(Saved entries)
== Segment start ==

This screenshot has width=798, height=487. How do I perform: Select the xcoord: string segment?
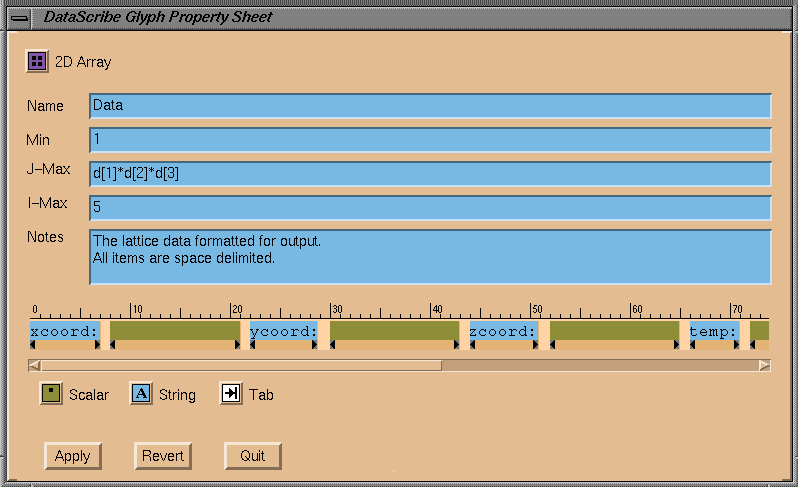(65, 331)
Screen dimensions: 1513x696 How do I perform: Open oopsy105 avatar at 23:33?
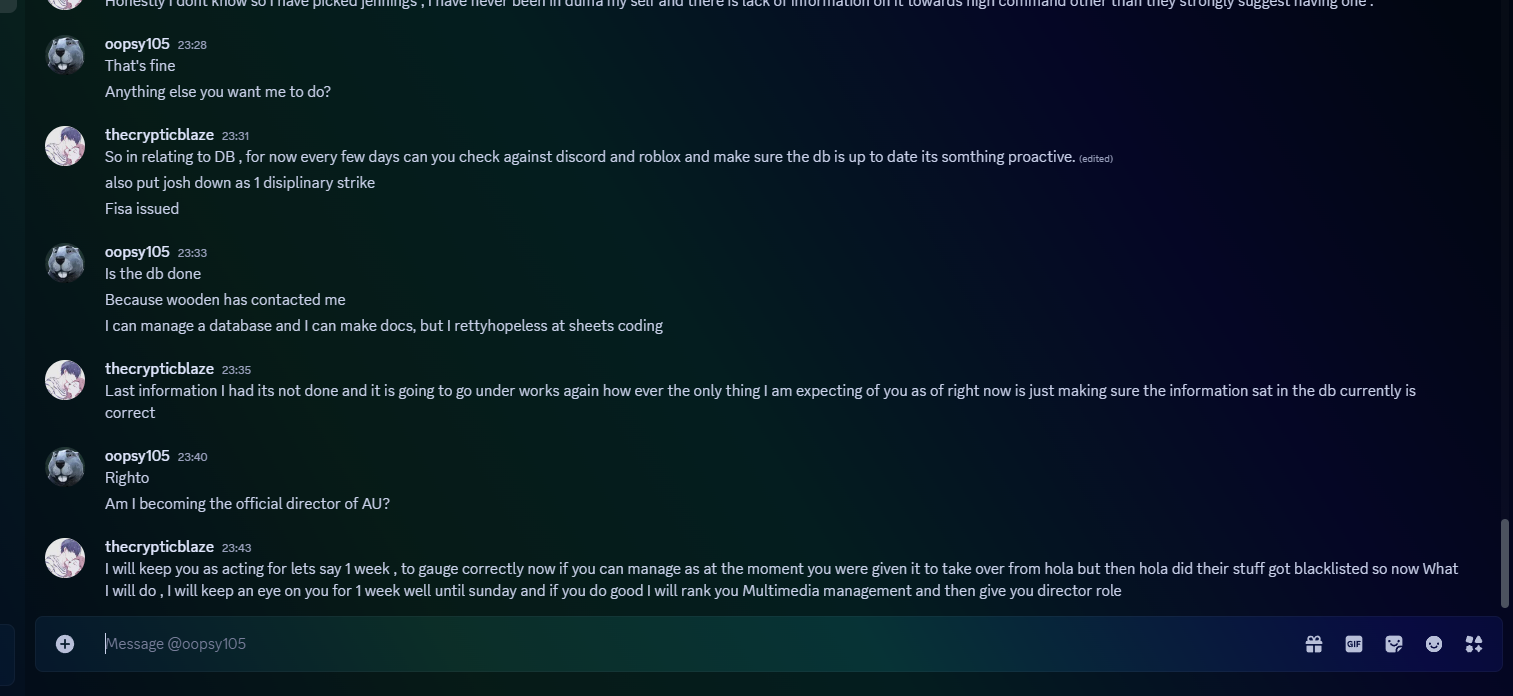[x=65, y=263]
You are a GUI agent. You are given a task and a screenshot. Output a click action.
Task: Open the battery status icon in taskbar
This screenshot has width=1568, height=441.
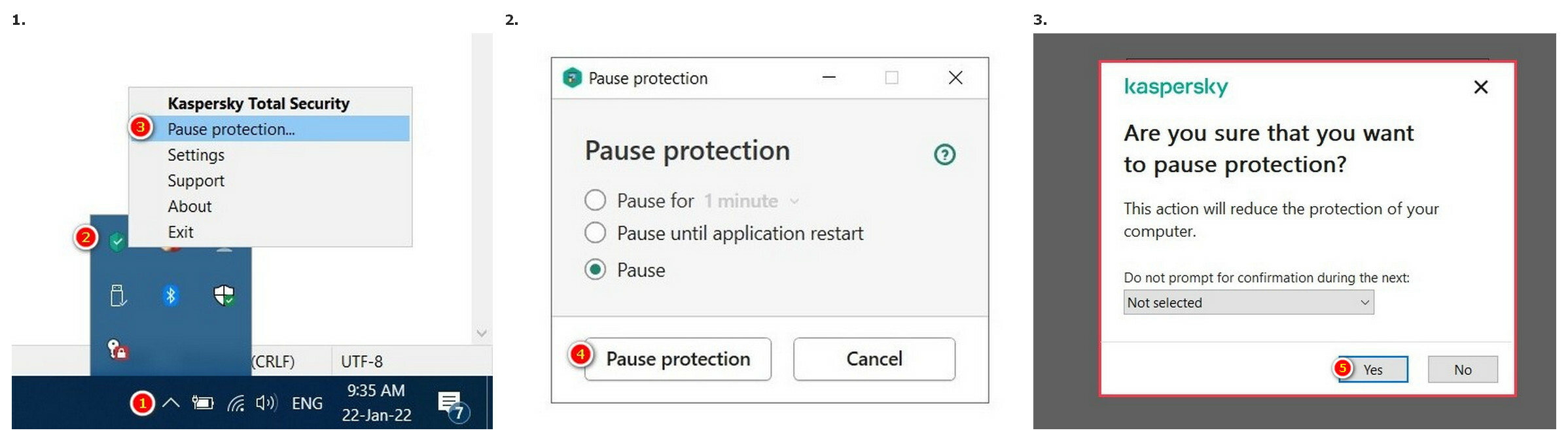(x=203, y=403)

== Segment end ==

> **EXERCISE PROMPT**: I would like the lines from the one with "Task: Open the battery status icon in taskbar" through the last line of the data above retyped exactly, with pictures left out, please.

> **SOLUTION FOR THIS TASK**:
Task: Open the battery status icon in taskbar
This screenshot has width=1568, height=441.
(x=203, y=403)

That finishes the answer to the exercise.